Piss on that kitty. Theme is what separates Man from Animal. Or rather, theme is what separates Mediocre Fiction from Meaningful Fiction. Telling a story is only one battle of many. Another battle is making that story mean something so that people give a shit, so that they have context and take something away from it. A story without theme is empty calories. You want your readers to grow fat and swollen on the reason you’re writing the story in the first damn place.
That means you’d better figure out your theme before you start to write — how else will you ensure that you’re making your point, or even that you have a point at all? You can’t enter into this fiction on a wing and a prayer. Do you have control as a craftsman? Or will you be one of those weak-backed, buckle-kneed artistes giving into the myth that your fiction lives somehow outside of you, that your words are the breath of some Fickle Voodoo Muse?
Control your work. Your fiction is like a dog. It needs discipline. It wants to be leashed.
Coincidentally, I also want to be leashed and want discipline, but that’s a post for another day.

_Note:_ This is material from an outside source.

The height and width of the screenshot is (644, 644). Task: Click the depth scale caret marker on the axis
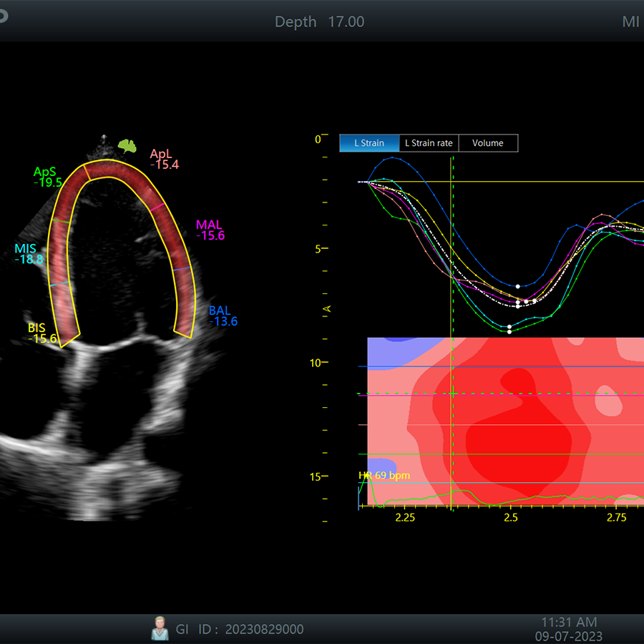(328, 308)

One where I post the many images of me in assless chaps, a gimp mask, and a My Little Pony buttplug.
Goddamn, that’s going to get me some sweet Google hits.
Conclusion: The Truth Is Somewhere In The Middle
Believe it or not, both perspectives are right… and both are wrong. Uhh. I think. As I said, I’m working through this same as you. I don’t know the Good News Gospel. I only know what my brain and my experience tells me thus far. Tomorrow, I’ll probably change my mind. Get used to it.

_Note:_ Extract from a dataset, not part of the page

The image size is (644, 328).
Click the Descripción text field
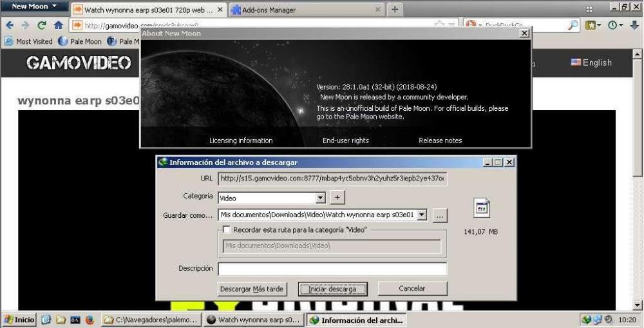[332, 269]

Right now, I’m outlining a new novel.
I did not conceive of a theme before I began the outlining and mind-mapping process.
I wanted to tell a good story with a great character — those were my priorities above all else, because a knockout theme don’t mean watery diarrhea if you have an awful story and terrible characters to convey that message. It’s like what I was saying in an earlier post about there being priority layers and building materials to this House of Fiction you’re building. Theme is genuinely very important, I do think that theme is what elevates fiction beyond pop entertainment to a story that lingers in the mind — but it’s not fundamental, either. It isn’t the foundation or the floor — you might say that it’s the paint on the walls, or the design scheme, or something altogether more unpindownable, like the way a house feels or smells.

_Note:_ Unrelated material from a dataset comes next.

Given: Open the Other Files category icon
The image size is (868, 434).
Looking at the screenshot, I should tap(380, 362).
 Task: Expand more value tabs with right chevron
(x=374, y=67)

So, I’m doing this mind map and an outline, and suddenly out of it grew a theme. It wasn’t something I meant to do, but it was something that grew up unconsciously out of all those elements arranged together. The theme came to me, I didn’t go to it. It’s like a Magic Eye painting. At first, it’s all noise. Stare at it long enough, and an image emerges. (Say that a bunch of times fast, “image emerges.” Eventually it becomes nonsense. Imma juh murgis, imma juh murgis. Anyway.)
And yet, because I let that happen before I started to write the piece, I can now enter into the process and try to hit on that theme more consciously. Now that I have it, I’m in control. I determine when it reveals itself. If I go too long without subtly invoking the theme, I can trackback and make sure I’m still playing with it so that the reader gets that… I dunno, that literary umami. That lip- and tongue-smacking savoriness imparted by delicate use of theme.
So, there you go. That’s what I’m advocating as of this moment. Plan your work before-hand, and see if any themes rise to the occasion before you actually commit pen to page or fingers to keyboard. Treat your work almost as if it’s someone else’s work — see what themes jump out at you. See what secret messages your brain was sending. Invoke accordingly.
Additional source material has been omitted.